--- ESTRATTO DELLA PAGINA ---

Quale strumento scegliere
Tutti i principali assistenti offrono questi tre livelli, con nomi diversi. Su ChatGPT hai le istruzioni personalizzate, la memoria e i Progetti. Su Claude i Progetti hanno una base di conoscenza dove carichi i file, più una memoria in forma di appunti leggibili. Su Gemini i Gems sono assistenti su misura con istruzioni stabili, e possono collegarsi ai tuoi documenti su Drive aggiornandosi quando li modifichi. Scegli quello che già usi: il modo di combinare i tre livelli è simile ovunque.
Come si fa
- Imposta le istruzioni personalizzate una volta sola: chi sei, di cosa ti occupi, come vuoi le risposte. È il comportamento di base, valido in ogni chat.
- Attiva la memoria e dille i fatti ricorrenti su di te ("ricordati che...").

--- DATI DA ESAMINARE ---

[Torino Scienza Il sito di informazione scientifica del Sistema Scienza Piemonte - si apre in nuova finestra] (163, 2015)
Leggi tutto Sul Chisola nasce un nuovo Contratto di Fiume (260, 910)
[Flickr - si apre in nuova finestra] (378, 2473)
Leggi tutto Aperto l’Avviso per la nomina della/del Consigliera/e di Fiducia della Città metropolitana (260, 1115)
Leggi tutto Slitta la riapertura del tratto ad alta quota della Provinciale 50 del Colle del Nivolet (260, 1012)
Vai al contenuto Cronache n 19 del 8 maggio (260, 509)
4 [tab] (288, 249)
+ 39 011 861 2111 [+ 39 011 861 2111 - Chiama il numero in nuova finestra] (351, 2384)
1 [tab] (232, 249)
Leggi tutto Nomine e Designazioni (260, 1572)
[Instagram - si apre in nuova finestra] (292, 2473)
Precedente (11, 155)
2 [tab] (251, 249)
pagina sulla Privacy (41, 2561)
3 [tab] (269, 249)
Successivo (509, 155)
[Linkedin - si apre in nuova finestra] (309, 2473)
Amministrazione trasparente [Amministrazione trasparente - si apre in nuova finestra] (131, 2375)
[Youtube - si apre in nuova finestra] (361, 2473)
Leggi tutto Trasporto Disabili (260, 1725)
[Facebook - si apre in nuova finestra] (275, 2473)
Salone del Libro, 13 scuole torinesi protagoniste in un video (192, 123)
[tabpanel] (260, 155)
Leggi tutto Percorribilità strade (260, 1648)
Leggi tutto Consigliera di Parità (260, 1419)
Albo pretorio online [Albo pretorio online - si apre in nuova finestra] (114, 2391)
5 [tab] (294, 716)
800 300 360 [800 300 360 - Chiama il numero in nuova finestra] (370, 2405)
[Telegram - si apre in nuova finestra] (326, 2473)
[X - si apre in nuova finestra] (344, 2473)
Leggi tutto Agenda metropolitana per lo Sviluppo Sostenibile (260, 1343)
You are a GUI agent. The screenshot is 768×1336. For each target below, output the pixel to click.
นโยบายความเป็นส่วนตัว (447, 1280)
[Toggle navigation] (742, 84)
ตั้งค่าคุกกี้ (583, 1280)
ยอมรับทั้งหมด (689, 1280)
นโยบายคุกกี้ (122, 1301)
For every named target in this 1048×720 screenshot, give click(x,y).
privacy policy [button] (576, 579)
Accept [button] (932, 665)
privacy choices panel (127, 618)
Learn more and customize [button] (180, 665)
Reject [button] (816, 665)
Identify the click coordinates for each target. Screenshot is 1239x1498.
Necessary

---

▶ _COMPITO ASSEGNATO A_:
Per favore, ricopia dal testo sugli assistenti il passo che va da "Quale strumento scegliere" a "è simile ovunque.".
▶ _COMPITO ASSEGNATO B_:
Scrivi il seguito del testo sugli assistenti, partendo dopo la sua ultima frase.

▶ _SPAZIO RISPOSTA A_:
Quale strumento scegliere
Tutti i principali assistenti offrono questi tre livelli, con nomi diversi. Su ChatGPT hai le istruzioni personalizzate, la memoria e i Progetti. Su Claude i Progetti hanno una base di conoscenza dove carichi i file, più una memoria in forma di appunti leggibili. Su Gemini i Gems sono assistenti su misura con istruzioni stabili, e possono collegarsi ai tuoi documenti su Drive aggiornandosi quando li modifichi. Scegli quello che già usi: il modo di combinare i tre livelli è simile ovunque.

▶ _SPAZIO RISPOSTA B_:
- Per ogni lavoro serio, crea un progetto o spazio dedicato, con le sue istruzioni specifiche e i file di riferimento (brief, documenti, esempi).
- Lavora dentro quel progetto: ogni conversazione parte già con istruzioni, memoria e file sotto gli occhi, senza ripartire da zero.
Esempio concreto
Sara, freelance, lavorava per tre clienti diversi e ogni volta rispiegava all'AI tono, settore e vincoli. Ha costruito una memoria persistente a strati: nelle istruzioni personalizzate ha messo chi è e come scrive in generale; poi per ogni cliente ha creato un progetto, con dentro il brief, gli esempi di testi approvati e le regole specifiche. Ora, quando deve scrivere per il "Cliente X", apre il progetto giusto e l'AI è già perfettamente calata in quel contesto. Niente più preamboli: scrive subito nel modo che serve.
Quando NON funziona (e come rimediare)
Se i contesti di lavori diversi si mescolano
Mettere tutto in un'unica memoria globale fa sì che l'AI confonda un cliente con l'altro, un progetto con l'altro. Il rimedio è separare: le istruzioni generali nella memoria di base, ma il contesto specifico di ogni lavoro dentro il suo progetto dedicato, isolato dagli altri.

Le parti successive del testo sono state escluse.